A few questions to consider:
A study recently published in the journal Science shows that artificial intelligence (AI) technologies display racial and gender bias. The machines acquire these biases, which researchers discovered by studying the machine’s word associations, from texts created by human beings, that is, from our cultural artifacts. How should AI development proceed given such findings and in light of the expectation that AI will come to play a significant role in social life? How can we ensure that the machines we build, some of which may then go on to build their own machines, do not duplicate the moral failings of their creators?
Self-driving cars may be commonplace within the decade. Last year, Mercedes-Benz announced that if forced to choose between saving any number of pedestrians and saving the car’s passengers, their cars will always prioritize the lives of the passengers. From a purely business-oriented perspective, Mercedes-Benz has probably made the correct choice, for as consumers we want to feel safe in our cars. But is this the morally right choice? Should industry executives and lawyers decide such matters on their own, basing their decisions solely or largely on their fiduciary duties to shareholders? If not, who should decide such things, and on what basis?
Climate change is already disrupting the lives of millions of people around the world and the disruptions—severe weather, rising sea levels, conflicts over resources, mass migration, etc.—are likely to accelerate and to grow increasingly pronounced. Decisions we make today will shape the world into which future generations are born. What obligations do we have to these future people, and how can we meet these obligations given the scientific and political complexities that attend climate change? What about the non-human animals impacted by climate change? What are our obligations to them? More generally, what makes the environment valuable, such that we ought to protect and preserve it in the first place?

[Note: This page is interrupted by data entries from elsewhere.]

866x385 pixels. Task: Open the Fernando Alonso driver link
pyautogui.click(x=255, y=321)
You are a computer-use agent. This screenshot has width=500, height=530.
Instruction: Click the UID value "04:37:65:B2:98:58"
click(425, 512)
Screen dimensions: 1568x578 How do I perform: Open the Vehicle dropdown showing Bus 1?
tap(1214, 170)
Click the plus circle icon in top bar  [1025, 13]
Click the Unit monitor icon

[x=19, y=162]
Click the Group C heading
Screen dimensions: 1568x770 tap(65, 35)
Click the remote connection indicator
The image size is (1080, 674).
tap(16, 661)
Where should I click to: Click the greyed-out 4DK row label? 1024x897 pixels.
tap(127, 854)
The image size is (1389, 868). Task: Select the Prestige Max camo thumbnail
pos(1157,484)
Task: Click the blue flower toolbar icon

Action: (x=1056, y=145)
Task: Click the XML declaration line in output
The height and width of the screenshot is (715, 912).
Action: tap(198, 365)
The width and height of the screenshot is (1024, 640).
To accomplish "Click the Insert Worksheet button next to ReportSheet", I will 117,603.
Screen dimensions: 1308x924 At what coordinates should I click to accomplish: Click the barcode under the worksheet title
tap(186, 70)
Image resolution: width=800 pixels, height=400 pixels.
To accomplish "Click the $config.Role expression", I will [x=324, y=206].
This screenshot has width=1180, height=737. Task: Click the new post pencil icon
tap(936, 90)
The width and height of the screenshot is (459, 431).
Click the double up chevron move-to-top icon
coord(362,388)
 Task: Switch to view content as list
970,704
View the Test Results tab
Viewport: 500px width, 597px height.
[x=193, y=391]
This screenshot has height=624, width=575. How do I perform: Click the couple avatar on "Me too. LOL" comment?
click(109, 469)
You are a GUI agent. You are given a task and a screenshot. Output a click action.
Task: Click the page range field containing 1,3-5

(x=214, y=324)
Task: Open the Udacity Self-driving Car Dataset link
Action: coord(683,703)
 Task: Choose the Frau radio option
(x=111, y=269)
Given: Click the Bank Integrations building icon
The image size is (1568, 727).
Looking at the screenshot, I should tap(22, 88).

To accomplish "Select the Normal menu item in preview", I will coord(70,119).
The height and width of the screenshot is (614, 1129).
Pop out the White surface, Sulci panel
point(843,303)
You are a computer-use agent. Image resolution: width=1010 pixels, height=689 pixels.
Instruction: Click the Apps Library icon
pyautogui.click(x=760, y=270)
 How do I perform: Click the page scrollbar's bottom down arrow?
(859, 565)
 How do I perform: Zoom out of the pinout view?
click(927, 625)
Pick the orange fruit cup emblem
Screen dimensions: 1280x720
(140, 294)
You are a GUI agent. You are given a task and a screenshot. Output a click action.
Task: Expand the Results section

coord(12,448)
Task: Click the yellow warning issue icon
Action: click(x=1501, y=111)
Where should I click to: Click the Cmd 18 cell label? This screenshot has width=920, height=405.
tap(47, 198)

These questions comprise a very small sample of the crucially important questions we ask in the subfield of philosophy known as applied ethics, an area of philosophical research in which CSU’s Department of Philosophy is especially well-represented. We teach our students how to think creatively and rigorously about our world—how it is, how it might be, and how it ought to be—both because doing so is intrinsically valuable and fun and because the absence of clear, careful thinking so often leads to confusion, error, and calamity. Our students learn how to think fundamentally about things like scientific innovation, the nature of knowledge, social change, and morality. They learn how to step back from the flux of the 24-hour news cycle and the demands of the most recent app to unearth and examine the presuppositions of what they see and hear. In the classroom, professors of philosophy work to provide our students with the tools they need to meaningfully engage with the world around them, to help them lead their own lives rather than to be led from the outside.